* _Exercise prompt_:
Repeat the stretch of the records from the start through the line containing "coord(392,51)", copying every line unchanged.

Source data
— BEGIN —
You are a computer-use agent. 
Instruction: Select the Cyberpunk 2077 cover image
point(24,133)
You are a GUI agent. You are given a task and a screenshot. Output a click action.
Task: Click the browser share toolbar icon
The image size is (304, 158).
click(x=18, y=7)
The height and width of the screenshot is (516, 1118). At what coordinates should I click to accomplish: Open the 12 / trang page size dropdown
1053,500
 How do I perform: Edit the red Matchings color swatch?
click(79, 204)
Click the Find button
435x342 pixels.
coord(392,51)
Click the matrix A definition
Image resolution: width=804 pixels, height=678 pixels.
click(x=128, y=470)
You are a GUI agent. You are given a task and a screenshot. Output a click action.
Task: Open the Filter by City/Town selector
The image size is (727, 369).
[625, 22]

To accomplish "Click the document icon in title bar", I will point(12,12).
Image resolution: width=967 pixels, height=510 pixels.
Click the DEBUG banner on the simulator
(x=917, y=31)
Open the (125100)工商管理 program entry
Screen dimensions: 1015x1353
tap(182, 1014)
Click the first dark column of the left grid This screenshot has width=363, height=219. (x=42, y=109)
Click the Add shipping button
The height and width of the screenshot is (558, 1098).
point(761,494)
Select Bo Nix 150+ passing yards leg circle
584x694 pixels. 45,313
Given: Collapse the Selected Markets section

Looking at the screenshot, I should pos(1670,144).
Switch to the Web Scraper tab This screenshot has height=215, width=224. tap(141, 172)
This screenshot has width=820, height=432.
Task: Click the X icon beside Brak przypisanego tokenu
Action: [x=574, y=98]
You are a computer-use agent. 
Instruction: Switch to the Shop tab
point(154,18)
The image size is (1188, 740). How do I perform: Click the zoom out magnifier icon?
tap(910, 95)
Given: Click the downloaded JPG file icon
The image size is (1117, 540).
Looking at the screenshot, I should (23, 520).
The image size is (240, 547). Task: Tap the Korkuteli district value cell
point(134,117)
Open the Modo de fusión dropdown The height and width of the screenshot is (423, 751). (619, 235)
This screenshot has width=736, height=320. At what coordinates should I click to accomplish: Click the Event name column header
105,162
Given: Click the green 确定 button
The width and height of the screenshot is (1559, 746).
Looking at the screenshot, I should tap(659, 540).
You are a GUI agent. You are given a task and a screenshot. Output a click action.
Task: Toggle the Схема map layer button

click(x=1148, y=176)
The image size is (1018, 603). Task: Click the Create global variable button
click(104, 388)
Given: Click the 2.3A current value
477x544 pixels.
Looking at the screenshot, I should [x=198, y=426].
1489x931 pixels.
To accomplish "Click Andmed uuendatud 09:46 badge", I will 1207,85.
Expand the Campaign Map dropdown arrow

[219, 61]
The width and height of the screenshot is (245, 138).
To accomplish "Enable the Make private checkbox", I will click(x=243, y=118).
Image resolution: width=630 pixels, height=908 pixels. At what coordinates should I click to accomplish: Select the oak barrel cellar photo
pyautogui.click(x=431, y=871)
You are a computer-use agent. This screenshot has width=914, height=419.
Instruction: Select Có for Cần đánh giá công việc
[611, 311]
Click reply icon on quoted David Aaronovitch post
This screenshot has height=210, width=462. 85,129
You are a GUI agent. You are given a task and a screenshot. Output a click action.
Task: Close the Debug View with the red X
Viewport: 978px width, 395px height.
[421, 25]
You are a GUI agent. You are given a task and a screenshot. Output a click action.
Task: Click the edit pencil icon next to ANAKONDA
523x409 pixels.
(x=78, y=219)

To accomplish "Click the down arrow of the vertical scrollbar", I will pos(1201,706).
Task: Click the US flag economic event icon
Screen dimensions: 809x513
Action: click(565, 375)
— END —
* _Finished answer_:
You are a computer-use agent. 
Instruction: Select the Cyberpunk 2077 cover image
point(24,133)
You are a GUI agent. You are given a task and a screenshot. Output a click action.
Task: Click the browser share toolbar icon
The image size is (304, 158).
click(x=18, y=7)
The height and width of the screenshot is (516, 1118). At what coordinates should I click to accomplish: Open the 12 / trang page size dropdown
1053,500
 How do I perform: Edit the red Matchings color swatch?
click(79, 204)
Click the Find button
435x342 pixels.
coord(392,51)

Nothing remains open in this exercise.